Julia Svetlichnaja recalls Litvinenko's eccentric behaviour

Sunday December 3, 2006
The Observer

We first met beside the statue of Eros in Piccadilly Circus. Wearing dark glasses and leather jacket, Alexander Litvinenko appeared unexpectedly behind my back, saying: 'I was watching you from around the corner. You are not a spy, are you?' I suggested coffee in the nearby Caffe Nero, the first of our often chaotic, erratic conversations we would share from last April until his death.

I asked various questions about the Chechen people in Moscow during the Eighties and Nineties. Litvinenko, though, leapt from one exotic story to another - secret operations in Afghanistan, a plot against Boris Yeltsin, the assassination of former Chechen leader Dzhokhar Dudayev; all these memories still seemed dear to his heart. In the end I made my excuses and left.

'Try him, but filter what he says; the man rambles too much,' the exiled Russian oligarch Boris Berezovsky had earlier warned me. Litvinenko was the contact who, I had hoped, would introduce me to Akhmed Zakayev, a member of the officially unrecognised Chechen government in exile.

Ultimately, however, I almost regretted giving my email to Litvinenko. From our first meeting he started to feed me information with such gusto that in the weeks before his death I had started deleting most of his messages without opening them.

The next time we met, in the summer, we ended up walking around Hyde Park for hours. I started to wonder whether meeting Litvinenko was a waste of time. He told me shamelessly of his blackmailing plans aimed at Russian oligarchs. 'They have got enough, why not to share? I will do it officially,' he said. After two hours of traipsing around the park, I suggested we sit down somewhere. 'Professionals never sit and talk, they walk and walk around so nobody can overhear their conversation,' he muttered darkly.

So we carried on walking, Litvinenko regaling me with more stories about his war against the Kremlin. 'Every time I publish something on the Chechen press website, I piss them off. One day they will understand who I am!' he said.

Some of his emails were confidential documents from the FSB, the successor to the KGB; others were his own writings for the Chechen press. Many of his 'political' texts were too obviously rants to take seriously: one of his wildest claims was that Putin was a paedophile.

The photographs he sent were equally contradictory - one showed him with Zakayev and Anna Politkovskaya. Next he sent me a striking picture of himself in front of a large Union flag, holding a Chechen sword and wearing FSB gauntlets - Litvinenko said this proclaimed his pride in his new British citizenship.

The next meeting, in May, was arranged to take place at Litvinenko's home in Muswell Hill, north London, where we were supposed to be joined by Zakayev, but he did not turn up.

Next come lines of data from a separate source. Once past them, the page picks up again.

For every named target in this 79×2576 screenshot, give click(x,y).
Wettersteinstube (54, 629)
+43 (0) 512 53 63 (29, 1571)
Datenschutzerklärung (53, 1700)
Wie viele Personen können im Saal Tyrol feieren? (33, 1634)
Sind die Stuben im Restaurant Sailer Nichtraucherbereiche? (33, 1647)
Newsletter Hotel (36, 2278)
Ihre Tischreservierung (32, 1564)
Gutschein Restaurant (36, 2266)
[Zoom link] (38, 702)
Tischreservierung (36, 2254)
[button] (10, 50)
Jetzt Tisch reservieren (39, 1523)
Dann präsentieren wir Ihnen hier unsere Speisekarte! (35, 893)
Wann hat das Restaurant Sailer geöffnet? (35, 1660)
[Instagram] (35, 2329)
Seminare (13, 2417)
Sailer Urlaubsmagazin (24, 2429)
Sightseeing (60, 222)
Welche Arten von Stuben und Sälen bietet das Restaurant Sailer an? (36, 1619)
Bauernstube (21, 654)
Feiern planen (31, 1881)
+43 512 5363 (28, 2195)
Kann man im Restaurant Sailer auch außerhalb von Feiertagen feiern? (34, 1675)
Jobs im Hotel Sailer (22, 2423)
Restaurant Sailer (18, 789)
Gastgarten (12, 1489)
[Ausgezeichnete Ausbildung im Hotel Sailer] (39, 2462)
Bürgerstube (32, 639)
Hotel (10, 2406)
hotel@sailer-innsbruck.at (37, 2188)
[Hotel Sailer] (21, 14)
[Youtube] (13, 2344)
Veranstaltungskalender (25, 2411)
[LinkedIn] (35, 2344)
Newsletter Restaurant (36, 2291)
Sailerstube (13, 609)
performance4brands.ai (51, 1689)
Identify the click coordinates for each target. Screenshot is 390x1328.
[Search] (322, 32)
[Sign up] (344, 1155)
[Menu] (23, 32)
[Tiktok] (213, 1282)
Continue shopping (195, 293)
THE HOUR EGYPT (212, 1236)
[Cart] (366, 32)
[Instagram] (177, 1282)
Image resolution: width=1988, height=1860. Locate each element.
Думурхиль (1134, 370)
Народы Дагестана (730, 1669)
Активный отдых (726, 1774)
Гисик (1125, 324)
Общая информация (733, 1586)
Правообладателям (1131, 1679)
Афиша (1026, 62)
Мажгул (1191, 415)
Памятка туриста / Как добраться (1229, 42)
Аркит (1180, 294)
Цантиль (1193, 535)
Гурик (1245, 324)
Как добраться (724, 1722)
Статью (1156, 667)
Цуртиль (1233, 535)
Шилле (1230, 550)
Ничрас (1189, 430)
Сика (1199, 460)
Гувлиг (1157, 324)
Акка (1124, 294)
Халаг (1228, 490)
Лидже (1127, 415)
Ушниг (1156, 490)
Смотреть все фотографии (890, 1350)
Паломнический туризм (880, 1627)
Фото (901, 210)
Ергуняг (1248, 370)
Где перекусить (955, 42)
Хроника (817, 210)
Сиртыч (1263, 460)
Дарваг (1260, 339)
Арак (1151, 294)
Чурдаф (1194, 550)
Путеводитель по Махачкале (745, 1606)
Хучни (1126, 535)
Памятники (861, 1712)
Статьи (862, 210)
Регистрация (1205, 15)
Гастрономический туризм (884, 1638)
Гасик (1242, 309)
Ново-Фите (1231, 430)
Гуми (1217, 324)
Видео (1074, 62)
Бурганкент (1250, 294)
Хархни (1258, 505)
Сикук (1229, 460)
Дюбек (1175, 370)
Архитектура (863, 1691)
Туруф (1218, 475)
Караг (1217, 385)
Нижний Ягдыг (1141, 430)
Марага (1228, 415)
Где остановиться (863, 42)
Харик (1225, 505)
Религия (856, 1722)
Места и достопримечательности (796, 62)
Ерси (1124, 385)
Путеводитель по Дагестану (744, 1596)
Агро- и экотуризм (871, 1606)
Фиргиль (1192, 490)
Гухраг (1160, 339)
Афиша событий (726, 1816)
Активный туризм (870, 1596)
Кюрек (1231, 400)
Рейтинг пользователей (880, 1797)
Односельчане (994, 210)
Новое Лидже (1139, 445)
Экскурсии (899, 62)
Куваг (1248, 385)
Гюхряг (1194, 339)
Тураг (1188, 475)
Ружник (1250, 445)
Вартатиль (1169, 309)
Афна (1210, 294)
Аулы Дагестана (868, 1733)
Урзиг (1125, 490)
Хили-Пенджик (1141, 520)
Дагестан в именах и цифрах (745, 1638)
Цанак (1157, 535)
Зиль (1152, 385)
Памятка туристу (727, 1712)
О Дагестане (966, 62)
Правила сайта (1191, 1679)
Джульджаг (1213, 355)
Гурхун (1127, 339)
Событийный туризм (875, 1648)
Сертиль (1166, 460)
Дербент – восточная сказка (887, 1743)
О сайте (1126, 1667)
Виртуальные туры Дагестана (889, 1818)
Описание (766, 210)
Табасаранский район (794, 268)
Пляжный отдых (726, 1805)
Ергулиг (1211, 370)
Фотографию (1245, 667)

Litvinenko proudly told me how well his son was adapting to England and its language while he could barely string a few sentences together. Marina, his wife, served us dinner and tea with traditional Russian sweets. Afterwards, we moved to the garden and eventually to Litvinenko's study, where he showed me his stash of secret files and photographs. It was very late when he drove me to the station. He stopped at the traffic lights and, indicating right, suddenly turned left into a dark alley. We drove round and round the crescent before stopping.

'Demonstration. I was famous for getting rid of the "tail". All you have to do is to indicate and then turn the other way,' he explained.

We sat in his car for another hour talking about life in the FSB. I felt sorry for him. People around him seemed either deranged or were using him for their advantage.

Despite his whistleblower past, Litvinenko was confident he was safe. Unlike Zakayev, he willingly gave out his mobile phone number and home address. He did not have any security. Although, in October 2004, a Molotov cocktail was thrown into Zakayev and Litvinenko's neighbouring homes in Muswell Hill, he never contemplated moving house.

May was the last time I saw him. Later I heard he had been poisoned and I am ashamed to say I thought it might have been another trick to get attention. After that I watched and read the details of his slow death drip into the media as the polonium 210 rotted him from within.

Would Litvinenko be pleased with the paradox that since his death he has been taken very seriously?